--- Given data ---
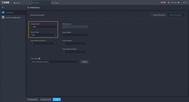189x102 pixels.
Task: Expand the Device Type dropdown
Action: (x=43, y=35)
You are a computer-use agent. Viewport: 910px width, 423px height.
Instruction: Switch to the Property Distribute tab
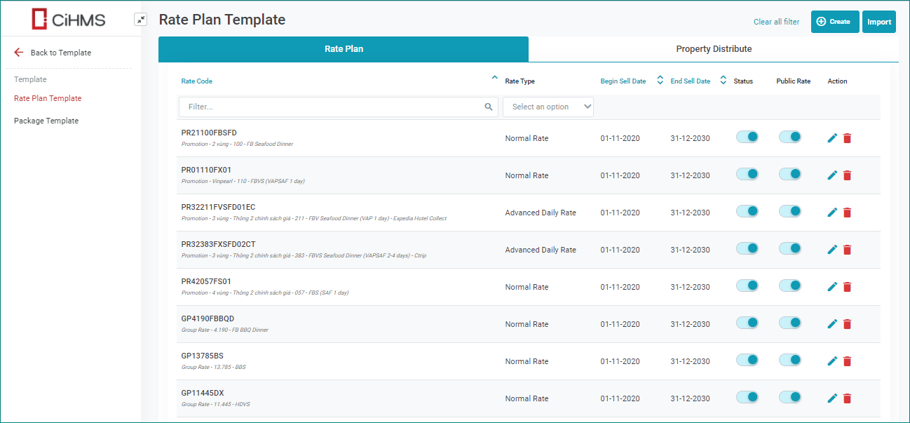(713, 49)
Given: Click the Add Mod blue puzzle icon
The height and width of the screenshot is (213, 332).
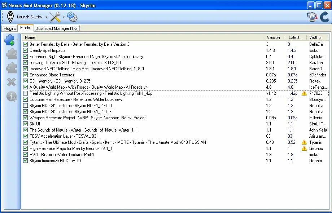Looking at the screenshot, I should click(10, 40).
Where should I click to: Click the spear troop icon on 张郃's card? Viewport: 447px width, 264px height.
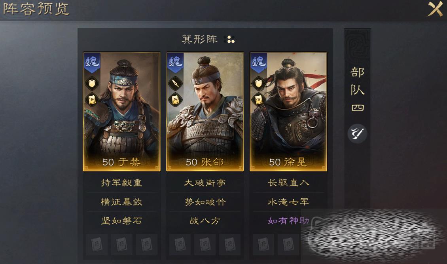175,84
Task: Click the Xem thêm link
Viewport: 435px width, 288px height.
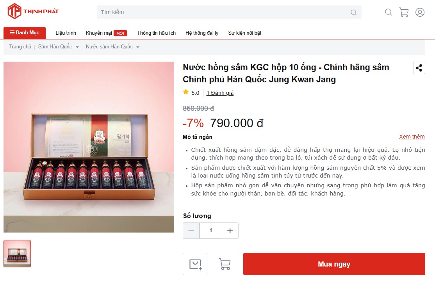Action: click(x=412, y=137)
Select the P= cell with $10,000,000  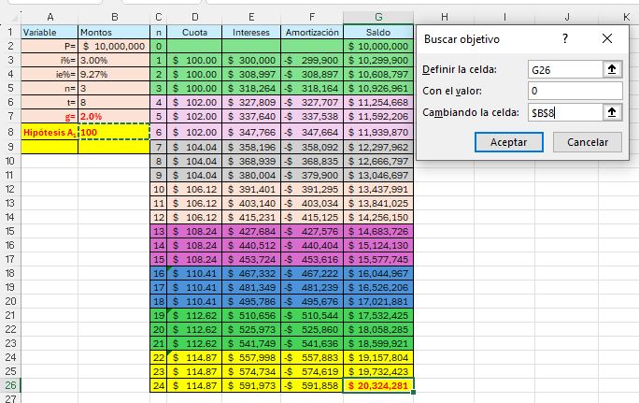(112, 45)
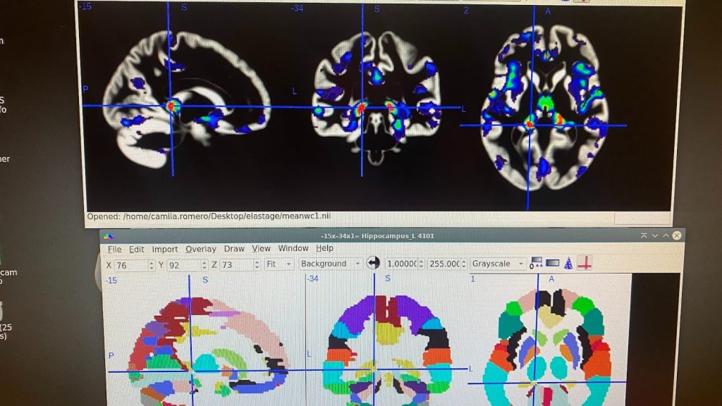Open the Help menu
The height and width of the screenshot is (406, 722).
[324, 248]
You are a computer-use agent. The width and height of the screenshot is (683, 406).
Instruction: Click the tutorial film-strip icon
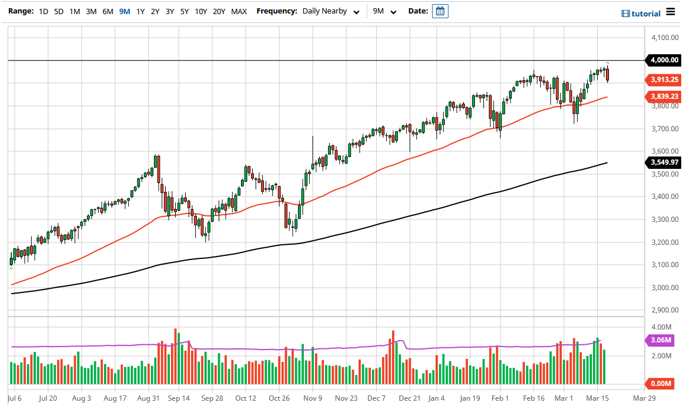[625, 12]
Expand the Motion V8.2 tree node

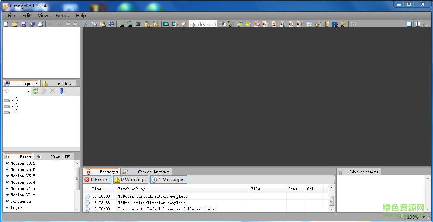[x=7, y=163]
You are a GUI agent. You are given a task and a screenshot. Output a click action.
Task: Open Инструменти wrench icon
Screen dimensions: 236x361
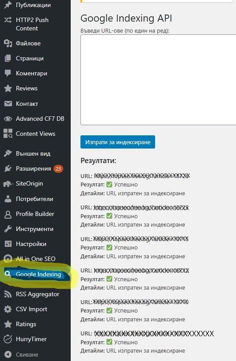coord(8,229)
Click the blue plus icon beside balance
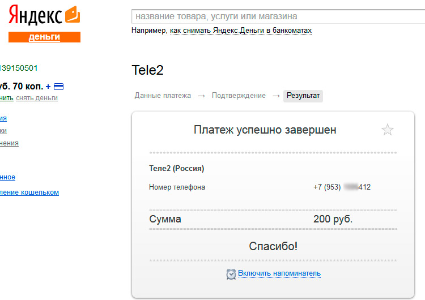 pos(48,87)
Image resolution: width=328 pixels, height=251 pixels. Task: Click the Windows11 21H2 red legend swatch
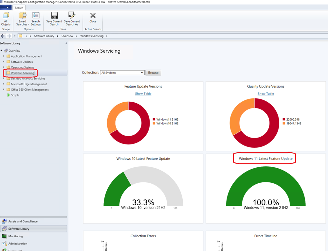tap(154, 119)
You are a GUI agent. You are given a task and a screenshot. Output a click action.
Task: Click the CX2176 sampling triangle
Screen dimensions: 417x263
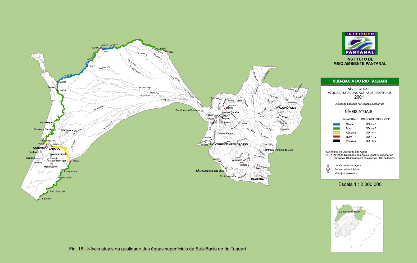(248, 165)

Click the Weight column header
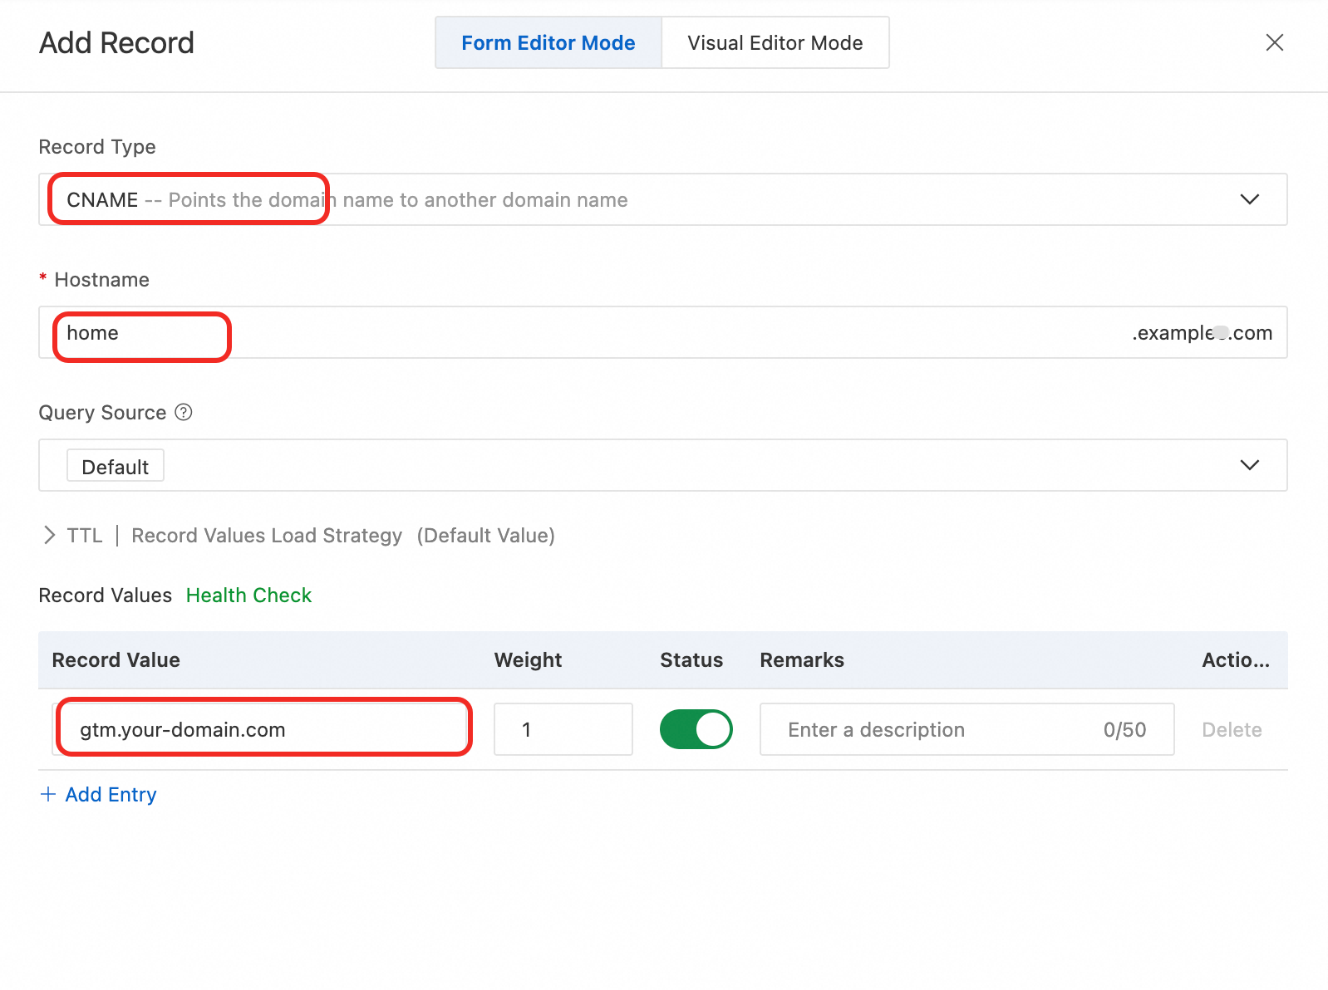click(528, 660)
---
=== What you should do ===
Return the lines of the listing where the string "agent" appears.

=== Solution to this task ===
You are a computer-use agent. Viewport: 910px width, 423px height.
You are a computer-use agent. The width and height of the screenshot is (683, 406).
You are a GUI agent. You are given a task and a screenshot. Output a click action.
You are a GUI agent. You are given a task and a screenshot. Output a click action.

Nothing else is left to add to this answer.